Tahta yang diemban selama satu dasawarsa lebih akan diestafetkan pada anak muda, yang ketika Rudy dan Jokowi mengawali memimpin Kota Solo masih jadi anak ingusan.
Sebagai penerus, Gibran boleh jadi dan semestinya dapat lebih baik dari seorang Joko Widodo sendiri. Sebab penempaan dan guru yang mendidik jauh lebih mumpuni.
Bagaimanapun Gibran mendapat ilmu juga lebih lengkap. Tidak hanya dari sang ayah, Joko Widodo tetapi juga Rudy sendiri tak luput turut membesutnya.
Kita bisa saja meragukan Gibran, seperti kesan saya pertama melihat bocah ini yang kemudian menjadi pembuka "Catatan Jayanto" ini.

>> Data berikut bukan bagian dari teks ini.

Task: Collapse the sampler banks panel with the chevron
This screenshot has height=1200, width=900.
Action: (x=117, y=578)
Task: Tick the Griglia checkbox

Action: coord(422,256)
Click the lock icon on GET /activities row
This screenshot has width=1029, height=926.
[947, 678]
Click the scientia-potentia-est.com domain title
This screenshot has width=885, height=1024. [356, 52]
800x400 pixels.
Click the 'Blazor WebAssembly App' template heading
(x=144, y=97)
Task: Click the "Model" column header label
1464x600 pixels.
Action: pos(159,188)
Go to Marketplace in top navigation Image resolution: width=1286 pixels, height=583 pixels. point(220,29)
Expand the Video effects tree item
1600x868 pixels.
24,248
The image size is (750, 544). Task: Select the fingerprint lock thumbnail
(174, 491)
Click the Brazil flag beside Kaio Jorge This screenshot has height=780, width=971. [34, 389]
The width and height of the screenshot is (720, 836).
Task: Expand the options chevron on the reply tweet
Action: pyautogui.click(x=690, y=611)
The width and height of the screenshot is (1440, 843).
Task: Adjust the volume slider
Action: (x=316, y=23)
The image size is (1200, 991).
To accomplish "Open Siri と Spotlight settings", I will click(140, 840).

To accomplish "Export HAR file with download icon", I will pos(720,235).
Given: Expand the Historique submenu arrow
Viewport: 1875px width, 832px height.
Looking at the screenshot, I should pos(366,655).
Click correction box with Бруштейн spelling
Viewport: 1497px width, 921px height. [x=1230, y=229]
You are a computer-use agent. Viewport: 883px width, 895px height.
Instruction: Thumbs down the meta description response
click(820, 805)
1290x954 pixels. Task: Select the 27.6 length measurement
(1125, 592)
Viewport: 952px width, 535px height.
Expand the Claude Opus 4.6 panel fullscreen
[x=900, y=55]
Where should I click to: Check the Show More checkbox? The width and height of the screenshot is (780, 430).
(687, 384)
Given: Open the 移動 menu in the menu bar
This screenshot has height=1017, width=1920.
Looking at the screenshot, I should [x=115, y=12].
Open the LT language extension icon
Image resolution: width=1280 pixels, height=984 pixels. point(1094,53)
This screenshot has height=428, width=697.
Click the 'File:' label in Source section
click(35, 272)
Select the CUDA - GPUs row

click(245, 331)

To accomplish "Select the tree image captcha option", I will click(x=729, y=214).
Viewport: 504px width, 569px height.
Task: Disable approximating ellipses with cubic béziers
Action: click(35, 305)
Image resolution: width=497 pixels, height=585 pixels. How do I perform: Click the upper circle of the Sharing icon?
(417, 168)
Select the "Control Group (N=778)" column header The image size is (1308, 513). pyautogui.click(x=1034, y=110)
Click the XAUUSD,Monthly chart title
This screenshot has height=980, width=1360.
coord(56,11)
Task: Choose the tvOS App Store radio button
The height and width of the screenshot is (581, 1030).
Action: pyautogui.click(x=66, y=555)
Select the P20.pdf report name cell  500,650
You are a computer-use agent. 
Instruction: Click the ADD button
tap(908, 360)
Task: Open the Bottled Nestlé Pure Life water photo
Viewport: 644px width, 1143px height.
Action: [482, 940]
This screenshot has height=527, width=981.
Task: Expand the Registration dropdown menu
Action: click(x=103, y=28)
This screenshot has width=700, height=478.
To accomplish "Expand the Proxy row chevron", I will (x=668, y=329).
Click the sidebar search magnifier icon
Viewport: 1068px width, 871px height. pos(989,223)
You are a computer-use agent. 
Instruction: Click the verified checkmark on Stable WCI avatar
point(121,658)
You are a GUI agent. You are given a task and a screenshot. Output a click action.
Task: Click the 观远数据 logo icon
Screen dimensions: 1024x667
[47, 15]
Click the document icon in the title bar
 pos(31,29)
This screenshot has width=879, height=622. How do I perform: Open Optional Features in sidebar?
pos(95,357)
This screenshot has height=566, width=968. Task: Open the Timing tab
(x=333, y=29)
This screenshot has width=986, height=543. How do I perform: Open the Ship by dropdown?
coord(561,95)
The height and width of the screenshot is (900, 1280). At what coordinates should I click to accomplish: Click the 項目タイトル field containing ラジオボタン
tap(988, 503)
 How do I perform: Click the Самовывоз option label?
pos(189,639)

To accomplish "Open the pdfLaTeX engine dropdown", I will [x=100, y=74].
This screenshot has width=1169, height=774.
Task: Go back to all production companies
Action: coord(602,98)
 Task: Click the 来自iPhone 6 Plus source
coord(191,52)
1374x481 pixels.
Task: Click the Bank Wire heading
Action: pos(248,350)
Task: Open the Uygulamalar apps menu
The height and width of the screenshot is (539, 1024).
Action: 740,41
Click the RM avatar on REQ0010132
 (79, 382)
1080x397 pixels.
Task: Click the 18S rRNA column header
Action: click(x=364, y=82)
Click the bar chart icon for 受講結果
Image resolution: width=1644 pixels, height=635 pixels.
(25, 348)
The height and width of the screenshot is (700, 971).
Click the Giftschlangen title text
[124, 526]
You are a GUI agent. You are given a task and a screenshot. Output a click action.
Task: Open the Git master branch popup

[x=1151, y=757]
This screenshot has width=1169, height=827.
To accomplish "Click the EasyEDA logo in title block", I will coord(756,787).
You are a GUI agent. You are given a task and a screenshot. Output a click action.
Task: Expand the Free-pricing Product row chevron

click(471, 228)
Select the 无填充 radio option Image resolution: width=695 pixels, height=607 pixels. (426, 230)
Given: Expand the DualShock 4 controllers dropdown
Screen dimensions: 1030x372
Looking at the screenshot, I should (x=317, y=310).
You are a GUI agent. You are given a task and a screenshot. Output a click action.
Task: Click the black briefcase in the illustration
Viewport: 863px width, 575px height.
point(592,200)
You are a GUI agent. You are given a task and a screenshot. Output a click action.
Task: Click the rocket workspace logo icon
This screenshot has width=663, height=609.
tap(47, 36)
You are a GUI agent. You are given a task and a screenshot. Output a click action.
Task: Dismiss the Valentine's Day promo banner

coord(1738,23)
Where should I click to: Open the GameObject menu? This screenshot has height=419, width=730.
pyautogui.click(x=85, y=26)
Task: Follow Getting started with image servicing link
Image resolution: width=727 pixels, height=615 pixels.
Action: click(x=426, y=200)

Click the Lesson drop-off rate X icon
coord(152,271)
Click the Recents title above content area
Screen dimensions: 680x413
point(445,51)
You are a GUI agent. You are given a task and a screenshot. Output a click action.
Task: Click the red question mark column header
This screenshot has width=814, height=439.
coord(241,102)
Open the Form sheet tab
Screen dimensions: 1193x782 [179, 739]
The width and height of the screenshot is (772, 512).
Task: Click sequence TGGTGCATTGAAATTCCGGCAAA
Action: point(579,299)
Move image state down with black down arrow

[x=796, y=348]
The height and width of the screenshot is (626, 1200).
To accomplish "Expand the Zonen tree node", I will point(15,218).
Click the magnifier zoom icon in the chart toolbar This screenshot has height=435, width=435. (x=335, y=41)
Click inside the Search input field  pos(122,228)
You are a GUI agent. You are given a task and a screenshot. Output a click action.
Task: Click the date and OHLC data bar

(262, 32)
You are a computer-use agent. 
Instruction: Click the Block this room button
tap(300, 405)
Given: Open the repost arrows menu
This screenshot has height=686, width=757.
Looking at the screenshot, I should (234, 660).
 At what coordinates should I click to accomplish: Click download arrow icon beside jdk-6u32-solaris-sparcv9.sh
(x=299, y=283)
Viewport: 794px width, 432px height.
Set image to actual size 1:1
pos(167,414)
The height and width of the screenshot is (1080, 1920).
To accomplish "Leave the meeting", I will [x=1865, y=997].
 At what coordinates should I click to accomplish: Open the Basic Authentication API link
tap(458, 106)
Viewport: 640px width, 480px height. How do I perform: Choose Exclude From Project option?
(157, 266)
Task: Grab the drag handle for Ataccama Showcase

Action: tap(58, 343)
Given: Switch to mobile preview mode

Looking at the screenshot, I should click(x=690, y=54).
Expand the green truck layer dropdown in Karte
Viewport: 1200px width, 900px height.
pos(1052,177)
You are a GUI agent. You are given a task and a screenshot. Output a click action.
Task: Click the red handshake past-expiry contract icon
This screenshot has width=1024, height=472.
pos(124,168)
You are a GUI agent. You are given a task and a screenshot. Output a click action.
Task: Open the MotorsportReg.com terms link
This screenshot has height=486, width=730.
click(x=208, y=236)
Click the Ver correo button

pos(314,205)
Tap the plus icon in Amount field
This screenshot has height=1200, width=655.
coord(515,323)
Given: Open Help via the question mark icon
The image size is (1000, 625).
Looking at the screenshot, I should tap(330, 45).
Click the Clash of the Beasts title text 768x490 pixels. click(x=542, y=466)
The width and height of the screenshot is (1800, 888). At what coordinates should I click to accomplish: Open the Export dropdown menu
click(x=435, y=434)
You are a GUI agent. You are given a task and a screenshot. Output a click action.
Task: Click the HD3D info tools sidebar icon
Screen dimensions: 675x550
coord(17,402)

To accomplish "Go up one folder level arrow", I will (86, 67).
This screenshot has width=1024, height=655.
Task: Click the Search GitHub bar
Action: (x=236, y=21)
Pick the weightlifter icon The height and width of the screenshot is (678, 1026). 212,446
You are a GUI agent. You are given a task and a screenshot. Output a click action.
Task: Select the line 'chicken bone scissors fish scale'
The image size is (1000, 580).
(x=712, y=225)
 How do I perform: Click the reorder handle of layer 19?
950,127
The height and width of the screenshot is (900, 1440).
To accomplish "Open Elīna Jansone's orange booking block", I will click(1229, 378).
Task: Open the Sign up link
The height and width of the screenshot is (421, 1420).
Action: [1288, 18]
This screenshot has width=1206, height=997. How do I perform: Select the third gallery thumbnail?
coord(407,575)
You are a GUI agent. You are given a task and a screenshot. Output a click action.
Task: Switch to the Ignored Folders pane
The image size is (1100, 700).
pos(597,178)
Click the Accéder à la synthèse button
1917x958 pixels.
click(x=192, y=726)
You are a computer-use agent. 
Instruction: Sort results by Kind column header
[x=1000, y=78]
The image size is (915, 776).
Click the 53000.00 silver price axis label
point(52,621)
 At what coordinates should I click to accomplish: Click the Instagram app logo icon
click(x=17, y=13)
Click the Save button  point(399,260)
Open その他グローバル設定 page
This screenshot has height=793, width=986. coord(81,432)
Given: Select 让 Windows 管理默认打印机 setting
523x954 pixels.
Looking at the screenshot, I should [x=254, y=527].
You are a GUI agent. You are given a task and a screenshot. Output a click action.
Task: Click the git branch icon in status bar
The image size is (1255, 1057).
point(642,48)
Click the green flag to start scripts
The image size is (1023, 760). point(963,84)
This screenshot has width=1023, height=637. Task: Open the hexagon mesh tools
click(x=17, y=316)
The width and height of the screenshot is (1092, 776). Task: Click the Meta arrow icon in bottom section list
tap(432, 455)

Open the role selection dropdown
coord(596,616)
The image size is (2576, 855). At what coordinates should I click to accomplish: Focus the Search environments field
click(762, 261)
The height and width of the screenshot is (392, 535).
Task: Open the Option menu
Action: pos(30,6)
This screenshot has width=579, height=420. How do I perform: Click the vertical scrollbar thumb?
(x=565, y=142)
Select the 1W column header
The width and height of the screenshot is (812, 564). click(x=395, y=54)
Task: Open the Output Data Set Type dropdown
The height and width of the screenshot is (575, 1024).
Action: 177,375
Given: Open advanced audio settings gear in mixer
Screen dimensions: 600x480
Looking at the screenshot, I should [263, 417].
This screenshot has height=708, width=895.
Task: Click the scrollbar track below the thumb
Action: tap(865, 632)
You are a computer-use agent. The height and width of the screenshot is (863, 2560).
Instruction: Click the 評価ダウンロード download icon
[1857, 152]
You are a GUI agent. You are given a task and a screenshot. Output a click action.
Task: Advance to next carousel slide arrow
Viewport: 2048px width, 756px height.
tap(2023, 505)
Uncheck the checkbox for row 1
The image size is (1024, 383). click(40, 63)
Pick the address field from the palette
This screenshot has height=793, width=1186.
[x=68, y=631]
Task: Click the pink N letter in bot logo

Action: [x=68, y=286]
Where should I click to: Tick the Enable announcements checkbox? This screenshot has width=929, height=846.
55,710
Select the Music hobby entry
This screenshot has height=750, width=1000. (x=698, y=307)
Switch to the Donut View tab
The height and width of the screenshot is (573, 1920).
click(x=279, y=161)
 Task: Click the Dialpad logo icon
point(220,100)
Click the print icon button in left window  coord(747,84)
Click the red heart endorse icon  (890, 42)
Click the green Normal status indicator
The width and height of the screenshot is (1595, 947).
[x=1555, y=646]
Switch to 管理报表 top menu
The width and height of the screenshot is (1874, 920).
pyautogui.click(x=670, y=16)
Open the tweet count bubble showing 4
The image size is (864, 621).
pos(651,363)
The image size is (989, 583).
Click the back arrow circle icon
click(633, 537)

Gibran dulu, jelas berbeda dengan Gibran sekarang. Dan pada kesempatan ini
frankly speaking saya ingin menyampaikan selamat untuk Gibran Rakabuming Raka.
Meski saya sempat nyinyir dengan kesan pertama, tetapi saya melihat optimisme dan visi yang cukup menjanjikan bagi perjalanan kepemimpinannya. Apalagi era seperti sekarang, era disrupsi yang menuntut segala sesuatunya lebih tangguh, efisien, dan efektif.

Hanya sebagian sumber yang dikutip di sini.